Marta Batista: Os policiais não recebem formação adequada para atuação em espaços escolares e essa é uma das razões que me fazem acreditar que esse convívio pode gerar diversas situações de constrangimento ou mesmo de abusos. Por exemplo, qual o preparo que um PM acostumado a reagir com truculência terá para lidar com um adolescente exaltado? Além disso, há o risco do policial ali da escola virar uma espécie de “xerife da escola”, atrapalhando um processo de horizontalidade (que acredito que deve ser sempre buscado) nas relações do ambiente escolar.

 

Luiz Guilherme: Esse convívio é a militarização da vida. Antes de tudo, necessário lembrar que numa sociedade de classes, a polícia é um aparato repressor das classes subalternas. O lugar dela não pode ser dentro da escola. Teria sim é que ficar policiando o entorno. A questão aqui passa em outro sentido.
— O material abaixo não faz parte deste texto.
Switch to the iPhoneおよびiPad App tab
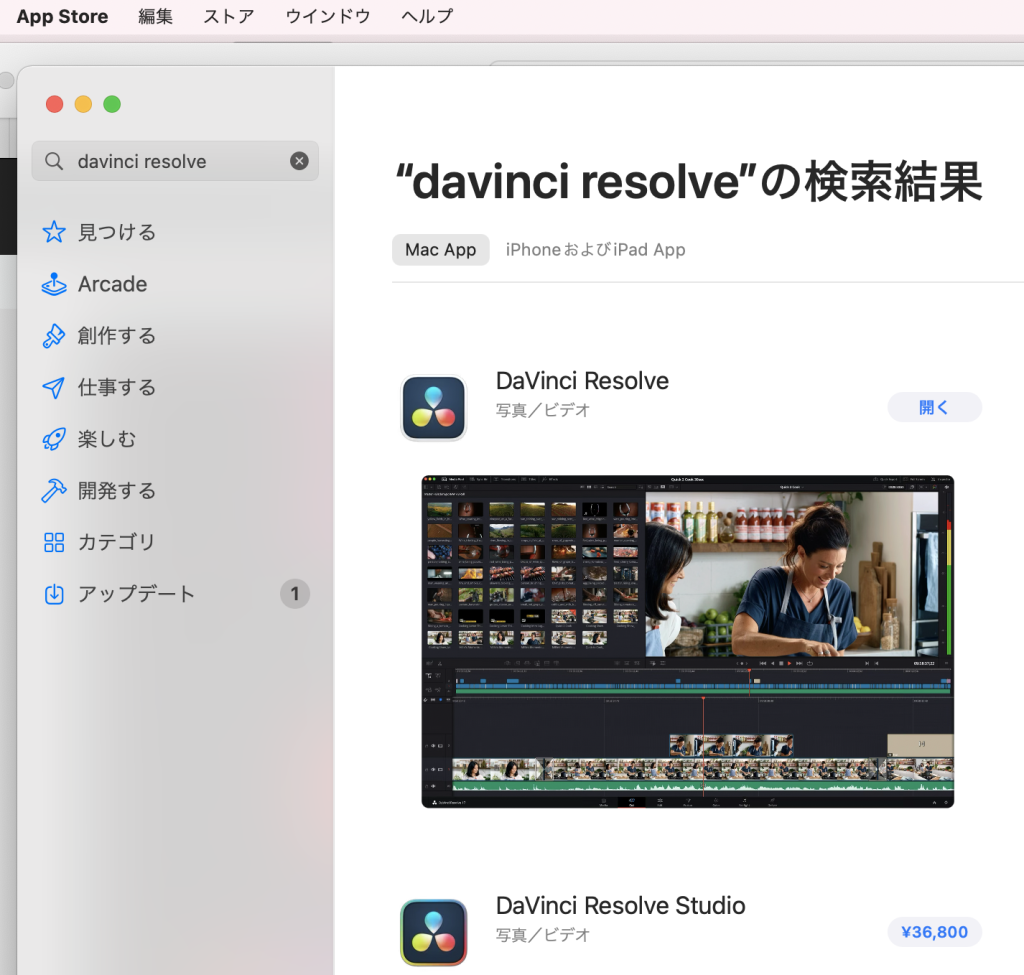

A violência é um problema sim, gravíssimo e deve ser enfrentado de frente. Tem duas formas de se fazer isso: pela lógica da pedagogia, da educação ou pela lógica da repressão, da segurança pública. Como educador, por motivos óbvios vou optar sempre pela primeira opção. Mas essa não é a opção dos governos, que todos os dias optam pela repressão. O sociólogo Loic Waquant argumenta que nos Estados Unidos, na década de 80, o país – em crise - saiu de um estado de bem estar social para entrada em um estado penal, e por lá, os serviços de assistência social se transformaram em serviços de vigilância das camadas mais pobres da população, que é potencialmente revoltosa.

 

Investigar caso a caso o histórico de violência vivido por crianças e adolescentes é suficiente para que o convívio social no ambiente escolar seja o mais saudável possível?

 

Marta Batista: Apenas investigar não é o suficiente. É necessário ter políticas públicas formuladas por profissionais da educação, por exemplo, é necessário que as escolas tenham equipes multidisciplinares compostas por pedagogos, psicólogos, assistentes sociais. Infelizmente, o atual presidente Bolsonaro vetou integralmente a proposta que garantia atendimento por profissionais de psicologia e serviço social aos alunos das escolas públicas de educação básica. Essa é mais uma das evidências do quanto o atual governo está negligenciando a educação pública.

 

Luiz Guilherme: Eu não sou adepto de individualizar casos como forma de política pública, como forma de pensar soluções. Da parte dos governos, são necessárias estruturas para criar esse ambiente saudável. Nada substitui isso. Dentro da sala de aula, entretanto, se nós tivéssemos menos alunos em sala de aula, se trabalhássemos em poucas escolas, tendo menos alunos a cada ano de trabalho, conseguiríamos com muito mais facilidade identificar possíveis focos de violência com estudantes, e antes desses casos acontecerem, dar mais atenção aos estudantes. A relação aluno-professor é fundamental e nos tiram essa capacidade.

 

De que forma professores, funcionários, diretores e a sociedade de forma geral podem criar espaços de diálogo e reflexão sobre o tema, para que assim criem-se estratégias para se combater, minimizar e principalmente prevenir a violência no âmbito escolar?

 

Marta: É preciso que haja mais espaços de interação e diálogo entre as escolas e os territórios onde estão, que os moradores do entorno vejam aquele espaço como importante para todos e que participem das discussões a respeito do tema. É importante ainda que a sociedade esteja organizada na luta por educação pública, gratuita e de qualidade.

 

Luiz Guilherme: A troca de informações e percepções entre os profissionais dentro da escola é um dos elementos essenciais nesse debate, é coletivização dos problemas e não a tentativa de solução individual por parte de um professor, inspetor ou diretor. Os conselhos de classe são momentos importantes pra isso, os Conselhos Escola-Comunidade (CEC), as reuniões com pais... precisam funcionar, e tudo que tiver ao alcance da escola ou das associações de moradores puxarem nesse sentido é bem-vindo. Essa é a forma pedagógica de resolução dos conflitos. É a escola funcionando e cumprindo seu papel.